Alles in einer Reihe - Laubarbeiten im Weinberg
"Eigentlich nicht schlimm", könnte man meinen. Der Winzer geht jedoch im Weinberg durch jede einzelne Rebzeile und biegt per Hand die grünen Triebe des Rebstocks hinter die Drähte, an denen die Triebe weiter zur Sonne wachsen sollen.
Im Bild (klicken zum Vergrößern) sind die beiden Führungsdrähte farbig markiert. Dazwischen soll der Wein weiter in die Höhe wachsen.
Der Grund ist: das Laub der Triebe wird für das Wachstum und den späteren Reifeprozess gebraucht. Nur wenn der Weinstock über ausreichend Laub verfügt, kann durch die Fotosynthese der Blätter der Zuckergehalt der Trauben auf natürlichem Wege am Stock gebildet werden. Gleichzeitig wird während des Reifeprozesses der Trauben auch die Weinsäure abgebaut.

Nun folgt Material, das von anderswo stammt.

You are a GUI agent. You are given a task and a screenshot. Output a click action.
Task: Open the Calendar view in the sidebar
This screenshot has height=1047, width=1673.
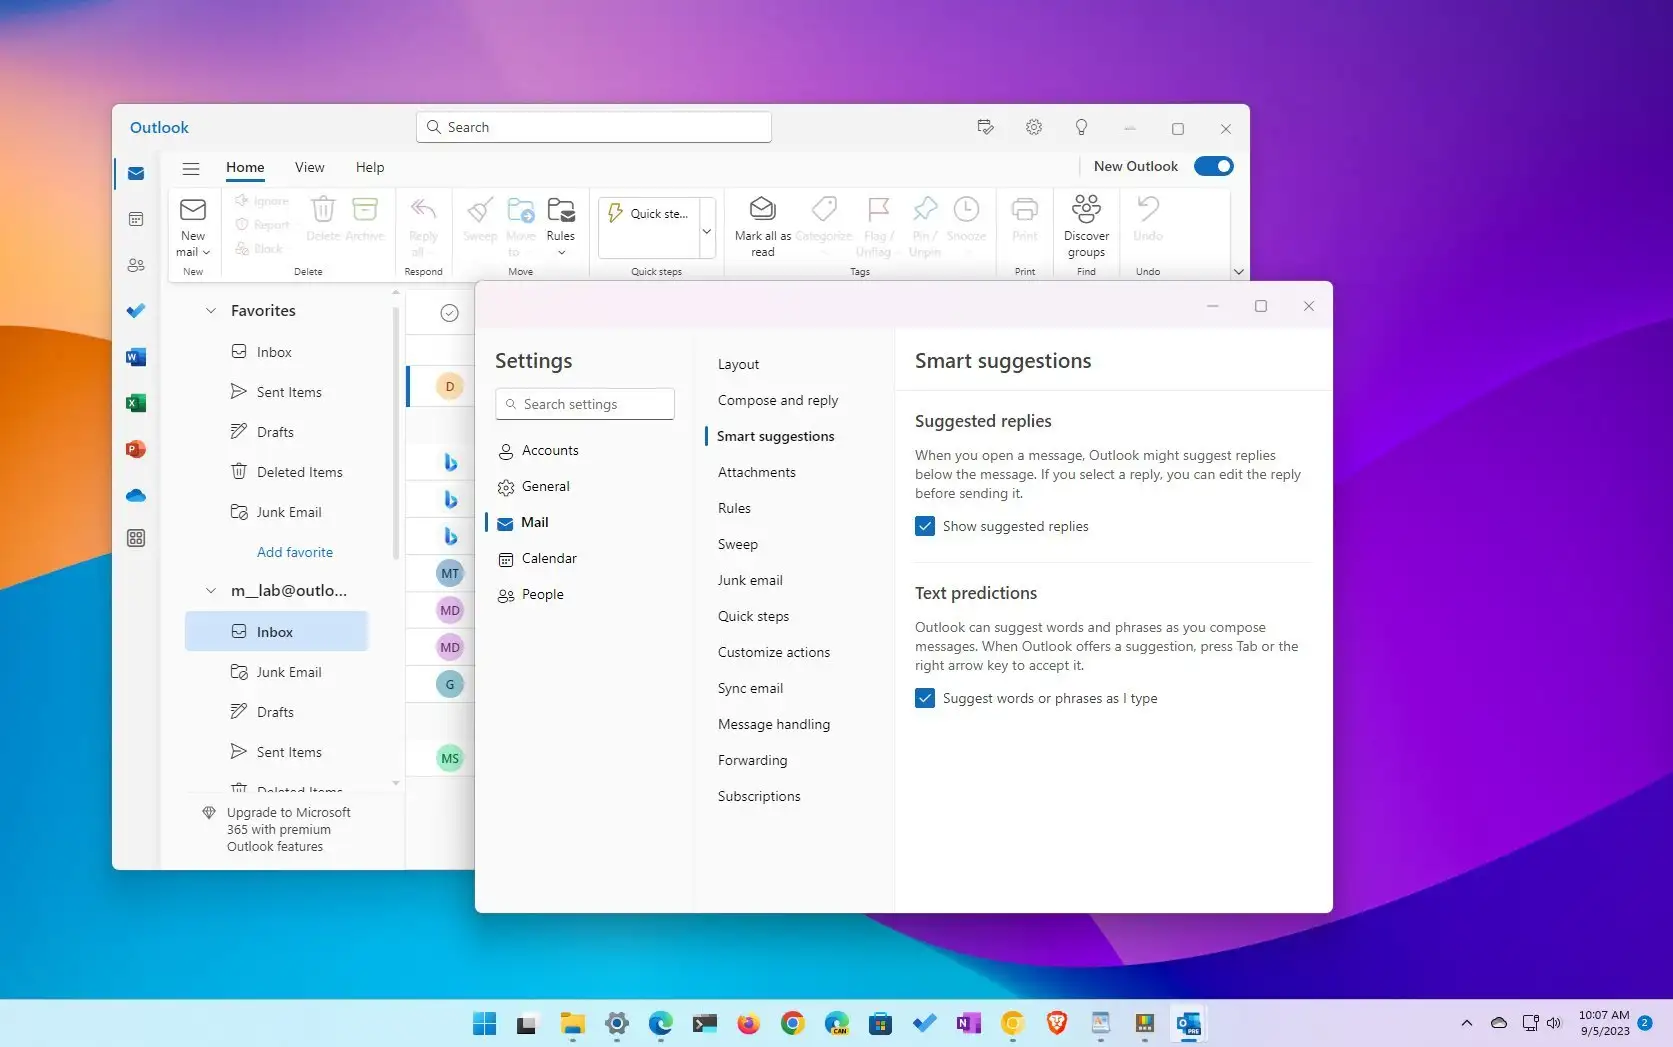135,218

Die Triebe jedoch einfach in die Reihen wachsen lassen ist nicht möglich. Die Triebe würden irgendwann zu schwer werden und abbrechen, vor allem, wenn die Triebe durch Hageleinschlag beschädigt wurden.
Also heißt es: biegen, biegen biegen ... so lange, bis im Weinberg wieder Ordnung herrscht (siehe oben stehendes Bild.)